By Abigail Abrams
April 19, 2018

Ads from more than 300 companies and organizations have been running on YouTube channels that promote extreme content, including white nationalist and Nazi ideas, pedophilia, conspiracy theories and North Korean propaganda.

The new revelations come from a CNN investigation, which found that companies such as Amazon, Adidas, Facebook, Mozilla, Netflix, Nordstrom and Under Armour were affected. Five U.S. government agencies also had their ads placed on extremist videos, as did religious organizations and some film studios.

Many of the companies said they did not know their ads had been placed on the videos and were taking action to figure out why they were placed there. When companies advertise with YouTube, they can target their ads based on user behavior and demographics. They can also block specific channels and choose a “sensitive subject exclusion” filter, according to CNN, which should prevent ads from appearing on certain channels.

YouTube said it wants to work with advertisers to control inappropriate content, but it did not address how the latest issues occurred.
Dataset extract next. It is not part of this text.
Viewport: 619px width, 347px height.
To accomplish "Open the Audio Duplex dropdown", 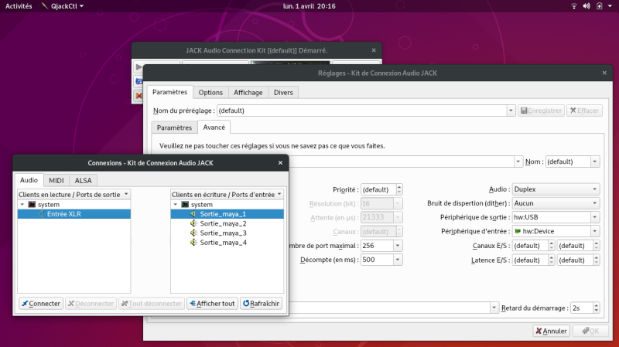I will 556,189.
“We have partnered with our advertisers to make significant changes to how we approach monetization on YouTube with stricter policies, better controls and greater transparency,” a spokeswoman for the company told CNN in a statement. “When we find that ads mistakenly ran against content that doesn’t comply with our policies, we immediately remove those ads. We know that even when videos meet our advertiser friendly guidelines, not all videos will be appropriate for all brands. But we are committed to working with our advertisers and getting this right.”

This is not the first time companies have found their ads placed on extremist content. Last year, hundreds of companies cut back on their YouTube ad-buys after they learned their advertisements were being displayed on controversial content. But after that incident and others like it, advertisers returned to the platform.

YouTube’s massive user base and the billion hours of video watcged each day makes it a crucial platform for advertisers.

This time, some companies, such as Under Armour, are again saying they will pause advertising on YouTube until they can determine what happened.

“We have strong values-led guidelines in place and are working with YouTube to understand how this could have slipped through the guardrails,” a spokesperson for Under Armour told CNN. “We take these matters very seriously and are working to rectify this immediately.”

YouTube has taken other steps this year to address the issue of extremist content on its site. In January it changed the rules to restrict which videomakers could earn money from ads and said it would have people review all its most popular videos.